Given instruction →
In the forum thread below about abrasives for oscillating tools, what price does bikerboy say Home Depot now charges for some of the blades?

Source passage →
★ ★ ★ ★ ★

# Where can you get abrasives for these?



## bikerboy (Sep 16, 2007)

Just bought one of these. It's like a Fein Multimaster. Anybody know where you can get a better price and selection on abrasives for these.


----------



## nEighter (Nov 14, 2008)

I have never seen those in use. How the heck do they work?


----------



## daArch (Mar 15, 2008)

BB,

isn't just about everyone making these things? I know both Black & Decker and Dremel make their versions. If they are all the same config for the fittings, you should be able to find better pricing.


----------



## Workaholic (Apr 17, 2007)

I saw a thread on another forum, I think that Sears now was making them and that you could use Sears's accesories for the fein and it was a lot cheaper. 
Not really appropriate for me to link it but you are a member there and the thread title is *cheap Multimaster blades *


----------



## bikerboy (Sep 16, 2007)

nEighter said:


> I have never seen those in use. How the heck do they work?


If you have ever had a cast cut off, it is like that. If you have seen the Fein Multimaster comercial it is basically the same tool.


----------



## bikerboy (Sep 16, 2007)

Workaholic said:


> I saw a thread on another forum, I think that Sears now was making them and that you could use Sears's accesories for the fein and it was a lot cheaper.
> Not really appropriate for me to link it but you are a member there and the thread title is *cheap Multimaster blades *


Went there already. But could not find sandpaper. Home Depot actually has some of the blades now at 9-12 dollars. (but not the selection that the website had)


----------



## NEPS.US (Feb 6, 2008)

bikerboy said:


> If you have ever had a cast cut off, it is like that. If you have seen the Fein Multimaster comercial it is basically the same tool.


 
Not sure about that. None of them compare to a Fein IMO. The Dremel is a piece of crap. 

I usually find that with specialty tools if you get a cheaper abrasive you get a poor quality product. Spend a few extra bucks and get the better blades or abrasives. They usually last longer.


----------

★ ★ ★ ★ ★

Material supplied →
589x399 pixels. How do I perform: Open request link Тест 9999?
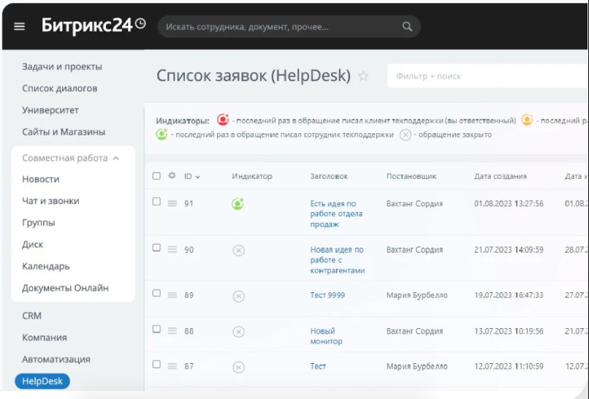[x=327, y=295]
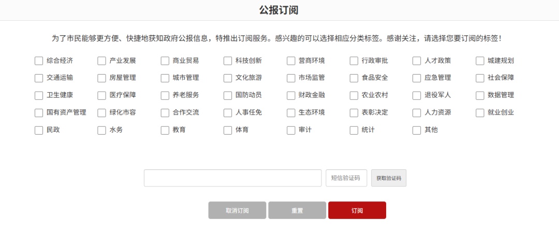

★ ★ ★ ★ ★

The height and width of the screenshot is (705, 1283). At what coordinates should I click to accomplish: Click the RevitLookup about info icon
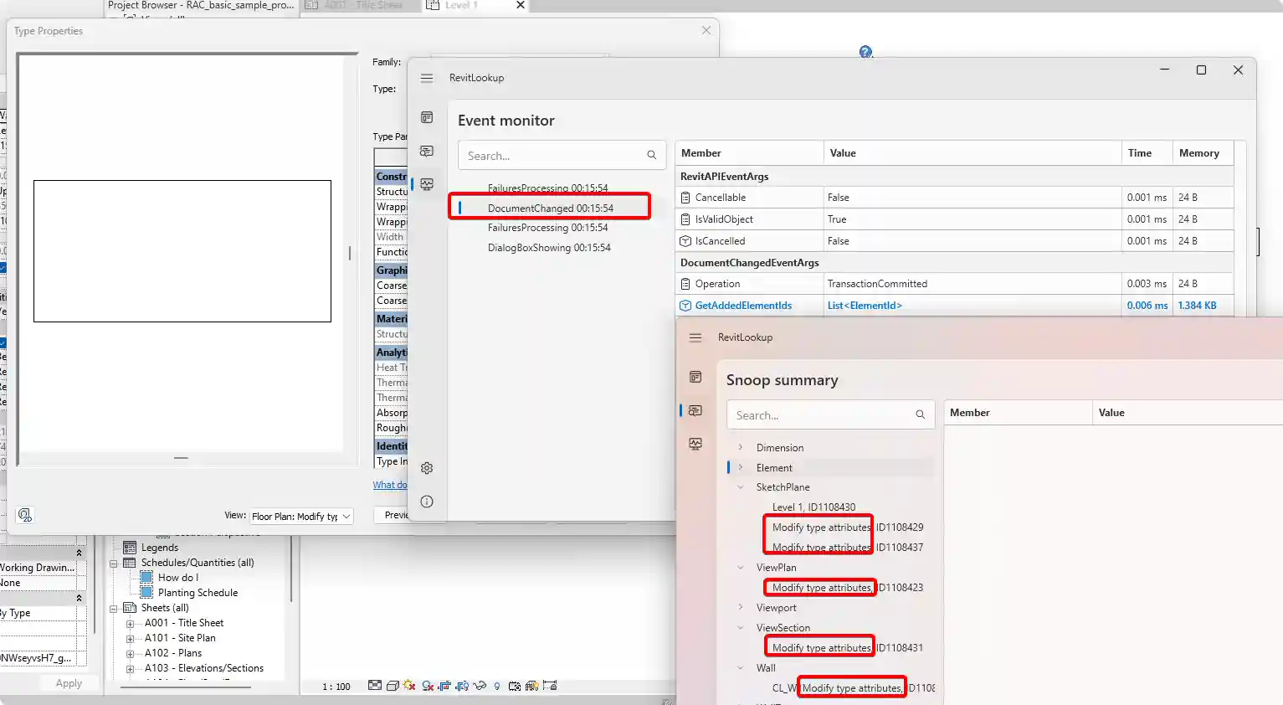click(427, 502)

★ ★ ★ ★ ★

Written response →
9 to 12 dollars.